Setelah Herman pergi Trisno menghampiri Lasmi yang sedang menangis di tempat tidurnya menutupi tubuhnya selimut.
Trisno yang melihat keadaan sang istri pun segera menghampirinya memeluk tubuh sang Istri.
Lasmi menangis di pelukan Herman.
“Maafkan aku Lasmi, aku akan membalaskan ini semua kepada Herman!” ucap Trisno dengan penuh amarah.
Beberapa jam telah berlalu Lasmi yang mulai tenang pun mulai memakai bajunya.

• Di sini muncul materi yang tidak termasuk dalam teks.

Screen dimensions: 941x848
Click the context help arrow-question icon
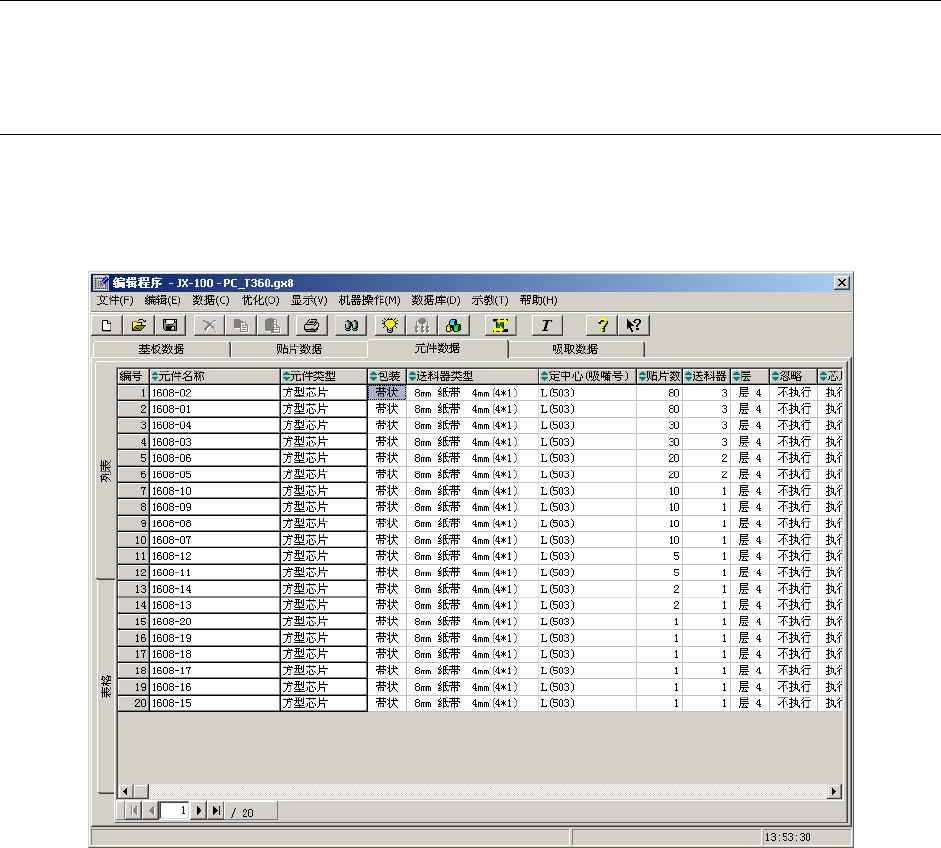[x=632, y=325]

Terlihat amarah di wajah Lasmi saat itu.
“Aku ingin membalaskan kebiadaban Herman!” ucap Lasmi penuh amarah.
“Iya Lasmi kita akan membalaskannya,” ucap Trisno.
Trisno keluar dari kamarnya ke ruang tamu mengambil kotak kayu yang di Hempaskan oleh pengawalnya Herman.

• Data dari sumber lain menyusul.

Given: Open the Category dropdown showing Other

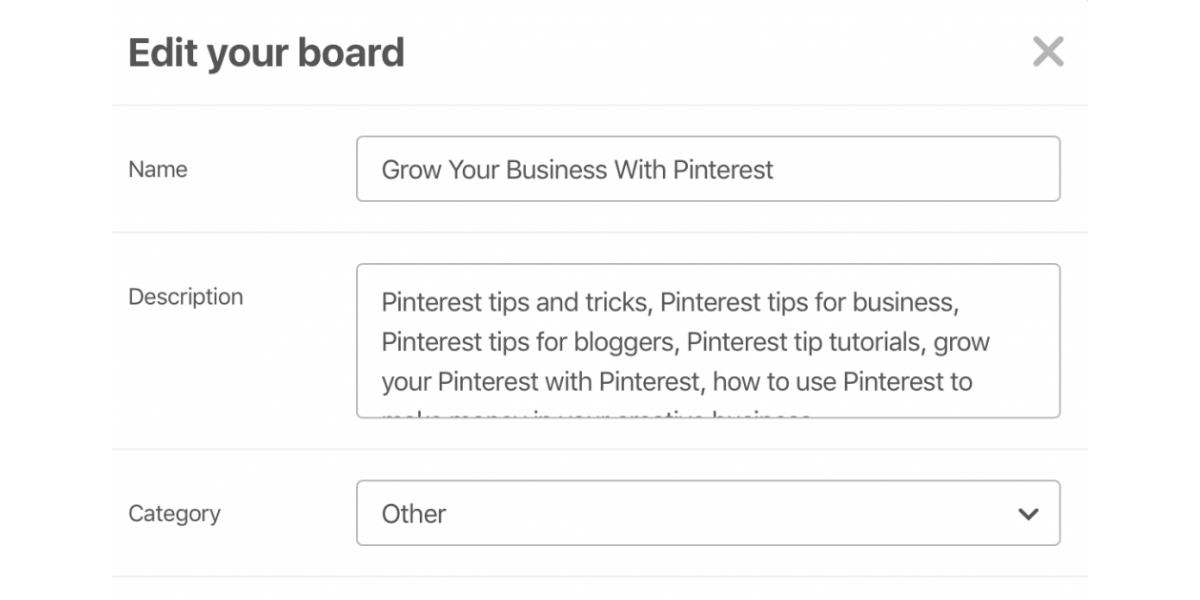Looking at the screenshot, I should tap(707, 513).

Trisno membenah kan isi di dalam kotak kayu itu yang berhamburan di lantai.
Satu persatu Trisno mengambil jenglot lalu memasukkannya kembali ke kotak kayu tersebut, Ia pun mengambil kain putih yang bertulisan mantra memasukkan kembali ke kotak kayu tersebut.
Trisno pun kembali ke kamar di mana Lasmi masih berada di sana.
“Besok malam tepatnya malam jumat aku akan melaksanakan ritualku,” ucap Trisno kepada Lasmi.
“Ta-tapi Mas? Uang kita sudah habis semua di rampas oleh Herman bagaimana kita membeli ayam hitam untuk memenuhi syarat sajennya Mas?”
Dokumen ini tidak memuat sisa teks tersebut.